This programme is part of the Arts Research Centre In Cultural Diversities series and is funded by Goldsmiths' Mountain of Art Research (MARs) and Université du Québec à Montréal.



Programme


Workshops at Goldsmith's MARs Hub

43 Lewisham Way, Seminar room 5,

Goldsmiths, University of London


Monday 11 November

1:00pm – 4:00pm

Introduction to facilitators Anawana Haloba, Romeo Gongora, the guests Elvira Dyangani Ose, Susanne Winterling and participants.

Discussion about how to work with Frantz Fanon and Paulo Freire as artists and researchers?


Tuesday 12 November

10:00am – 12:00pm

Film screening of Sambizanga (1972) by dir. Sarah Maldororfollowed by a group discussion with an excerpt of Frantz Fanon and Paulo Freire

1:00pm – 4:00pm

Group discussion on Frantz Fanon and Paulo Freire

Selected research presentation by participants and closure of the Mini Lab 3


Public discussion at The Showroom 63 Penfold Street

W8 8PQ


Tuesday 12 November

6:00pm – 8:30pm Anawana Haloba and Romeo Gongora in conversation with The Showroom director Elvira Dyangani Ose to address ideas of collective learning and indigenous methodologies


Public discussion at Richard Hoggart building, room 137

Goldsmiths College

80 Lewisham Way

SE14 6NW


Thursday 14 November

6:00 - 8:00pm  

Discussion with Francisco Carballo (Goldsmiths), Ros Gray (Goldsmiths) and Susanne Winterling (Trondheim Academy of Fine Art). The event is free, but registration is required due to limited capacity. To register, please go here. (eventbrite link)



Biographies


Francisco Carballo joined the Politics Department at Goldsmiths in 2012. Since 2014, he has held the position of Deputy Director of The Centre for Postcolonial Studies. His formal training is in sociology, political theory and cultural studies. He previously taught at the National Autonomous University of Mexico. His current research addresses three different yet interconnected areas of inquiry: 1) Latin American politics from below (especially in Argentina, Bolivia and Mexico). 2) Decolonial and postcolonial theory. 3) Rough politics. This is understood as an effort to trace the murky contours that separate politics from lawlessness, political activism from sheer violence, and social bonds from criminal complicity in certain areas of the Global South.
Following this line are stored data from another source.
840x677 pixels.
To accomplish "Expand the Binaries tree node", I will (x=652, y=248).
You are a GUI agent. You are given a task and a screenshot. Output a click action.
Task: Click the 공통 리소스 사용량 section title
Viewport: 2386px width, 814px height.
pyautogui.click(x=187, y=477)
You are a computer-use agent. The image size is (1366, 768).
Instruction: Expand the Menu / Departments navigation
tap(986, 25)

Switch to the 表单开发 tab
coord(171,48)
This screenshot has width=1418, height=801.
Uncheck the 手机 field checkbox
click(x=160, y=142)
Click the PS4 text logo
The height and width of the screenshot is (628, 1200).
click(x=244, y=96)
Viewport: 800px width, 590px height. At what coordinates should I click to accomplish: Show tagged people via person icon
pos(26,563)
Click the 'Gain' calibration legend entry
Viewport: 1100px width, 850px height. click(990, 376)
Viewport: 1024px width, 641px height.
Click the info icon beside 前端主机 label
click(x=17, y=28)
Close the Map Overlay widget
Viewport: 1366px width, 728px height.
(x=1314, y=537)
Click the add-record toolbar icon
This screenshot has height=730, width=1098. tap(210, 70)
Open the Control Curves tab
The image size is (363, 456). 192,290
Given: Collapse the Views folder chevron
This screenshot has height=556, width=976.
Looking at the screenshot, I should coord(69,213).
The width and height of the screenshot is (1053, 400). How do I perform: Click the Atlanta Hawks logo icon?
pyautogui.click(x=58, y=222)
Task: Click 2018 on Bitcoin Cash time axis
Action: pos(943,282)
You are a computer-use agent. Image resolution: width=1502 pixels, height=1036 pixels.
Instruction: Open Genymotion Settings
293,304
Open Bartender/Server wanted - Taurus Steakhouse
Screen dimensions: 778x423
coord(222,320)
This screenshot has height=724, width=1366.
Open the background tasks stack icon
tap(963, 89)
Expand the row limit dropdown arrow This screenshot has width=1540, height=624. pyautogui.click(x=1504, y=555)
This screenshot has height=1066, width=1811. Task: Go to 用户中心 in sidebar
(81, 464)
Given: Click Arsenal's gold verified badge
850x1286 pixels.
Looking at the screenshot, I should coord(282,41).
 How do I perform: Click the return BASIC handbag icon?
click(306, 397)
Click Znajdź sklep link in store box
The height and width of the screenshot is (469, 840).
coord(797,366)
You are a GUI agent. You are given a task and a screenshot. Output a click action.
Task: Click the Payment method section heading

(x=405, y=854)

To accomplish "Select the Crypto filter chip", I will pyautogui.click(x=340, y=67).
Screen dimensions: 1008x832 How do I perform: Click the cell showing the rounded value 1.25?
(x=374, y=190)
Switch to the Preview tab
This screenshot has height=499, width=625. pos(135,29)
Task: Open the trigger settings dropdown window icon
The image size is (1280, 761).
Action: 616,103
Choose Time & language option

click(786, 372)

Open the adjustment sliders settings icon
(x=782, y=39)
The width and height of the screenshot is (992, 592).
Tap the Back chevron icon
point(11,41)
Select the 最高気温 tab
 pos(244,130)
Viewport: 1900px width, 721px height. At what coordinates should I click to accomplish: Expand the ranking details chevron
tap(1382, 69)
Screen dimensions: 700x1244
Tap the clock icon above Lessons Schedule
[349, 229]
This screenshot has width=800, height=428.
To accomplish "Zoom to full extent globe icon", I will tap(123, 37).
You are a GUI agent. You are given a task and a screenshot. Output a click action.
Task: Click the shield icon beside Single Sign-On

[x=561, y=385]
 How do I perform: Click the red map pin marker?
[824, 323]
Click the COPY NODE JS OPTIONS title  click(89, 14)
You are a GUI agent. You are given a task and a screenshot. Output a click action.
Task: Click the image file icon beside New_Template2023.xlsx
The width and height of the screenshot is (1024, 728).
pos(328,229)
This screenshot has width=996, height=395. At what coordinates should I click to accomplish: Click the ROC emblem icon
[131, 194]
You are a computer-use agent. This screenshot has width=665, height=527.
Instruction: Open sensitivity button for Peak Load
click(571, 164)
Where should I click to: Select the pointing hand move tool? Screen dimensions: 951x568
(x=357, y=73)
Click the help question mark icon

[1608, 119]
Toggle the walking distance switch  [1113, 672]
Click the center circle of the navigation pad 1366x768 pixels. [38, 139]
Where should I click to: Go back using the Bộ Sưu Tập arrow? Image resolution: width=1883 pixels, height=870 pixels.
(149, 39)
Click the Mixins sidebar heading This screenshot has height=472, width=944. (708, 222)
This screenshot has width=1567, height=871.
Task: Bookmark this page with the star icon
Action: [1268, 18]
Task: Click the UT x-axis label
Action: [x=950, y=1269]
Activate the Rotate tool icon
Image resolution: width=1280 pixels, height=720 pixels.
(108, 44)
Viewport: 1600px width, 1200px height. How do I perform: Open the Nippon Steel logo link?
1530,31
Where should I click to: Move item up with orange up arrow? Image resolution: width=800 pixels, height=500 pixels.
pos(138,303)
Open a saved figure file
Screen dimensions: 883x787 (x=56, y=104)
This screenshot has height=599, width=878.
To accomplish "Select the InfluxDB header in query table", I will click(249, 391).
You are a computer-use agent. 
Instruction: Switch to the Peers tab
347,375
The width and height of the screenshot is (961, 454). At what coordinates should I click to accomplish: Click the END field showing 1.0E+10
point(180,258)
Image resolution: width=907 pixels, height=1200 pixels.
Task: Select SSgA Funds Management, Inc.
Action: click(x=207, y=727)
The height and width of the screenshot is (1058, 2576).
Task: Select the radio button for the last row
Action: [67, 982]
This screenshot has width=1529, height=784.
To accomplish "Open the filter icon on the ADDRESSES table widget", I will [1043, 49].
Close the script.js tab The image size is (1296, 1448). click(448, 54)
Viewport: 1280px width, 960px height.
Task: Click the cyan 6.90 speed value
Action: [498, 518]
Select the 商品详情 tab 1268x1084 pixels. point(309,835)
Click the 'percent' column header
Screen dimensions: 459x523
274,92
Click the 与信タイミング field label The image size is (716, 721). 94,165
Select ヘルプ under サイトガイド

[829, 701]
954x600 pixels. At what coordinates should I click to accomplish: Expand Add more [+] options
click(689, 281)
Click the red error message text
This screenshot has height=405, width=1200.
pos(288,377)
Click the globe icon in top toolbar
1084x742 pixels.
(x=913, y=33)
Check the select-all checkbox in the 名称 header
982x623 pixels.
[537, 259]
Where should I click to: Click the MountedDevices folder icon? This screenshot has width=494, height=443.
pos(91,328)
Ros Gray is Senior Lecturer in Fine Art, Critical Studies in the Art Department at Goldsmiths. Her research currently has two main trajectories. The first explores networks, aesthetics and impact of militant filmmaking, particularly in relation to liberation struggles and revolutionary movements in Mozambique, Angola, Portugal, Guinea-Bissau and Burkina Faso. This research informs her forthcoming monograph Cinemas of the Mozambican Revolution: Anti-Colonialism, Independence and Internationalism in Filmmaking, 1968–1991 (James Currey, 2020). The second focuses on artistic interventions in the fields of soil care, cultivation and decolonial ecologies more broadly. Ros co-edited with Shela Sheikh a special issue of Third Text entitled 'The Wretched Earth: Botanical Conflicts and Artistic Interventions', and she is a member of the Critical Ecologies research stream. She is also on the Editorial Board of Third Text and she is a member of the Critical Ecologies research stream.

Elvira Dyangani Ose is Director of The Showroom, London. She is currently affiliated to the Department of Visual Cultures at Goldsmiths and the Thought Council at the Fondazione Prada. Until November 2018, she will serve as Creative Time Senior Curator. Recently she was part of the curatorial team of the Biennale de l'Image en Mouvement 2016, and was curator of the eighth edition of the Göteborg International Biennial for Contemporary Art, GIBCA 2015. Previously, Dyangani Ose served as Curator International Art at Tate Modern (2011 – 2014), Curator at the Centro Atlántico de Arte Moderno and the Centro Andaluz de Arte Contemporáneo, as Artistic Director of Rencontres Picha, Lubumbashi Biennial (2013), and as Guest Curator of the triennial SUD, Salon Urbain de Douala (2010). Dyangani Ose has published and lectured on modern and contemporary African art and has contributed to art journals such as Nka and Atlántica.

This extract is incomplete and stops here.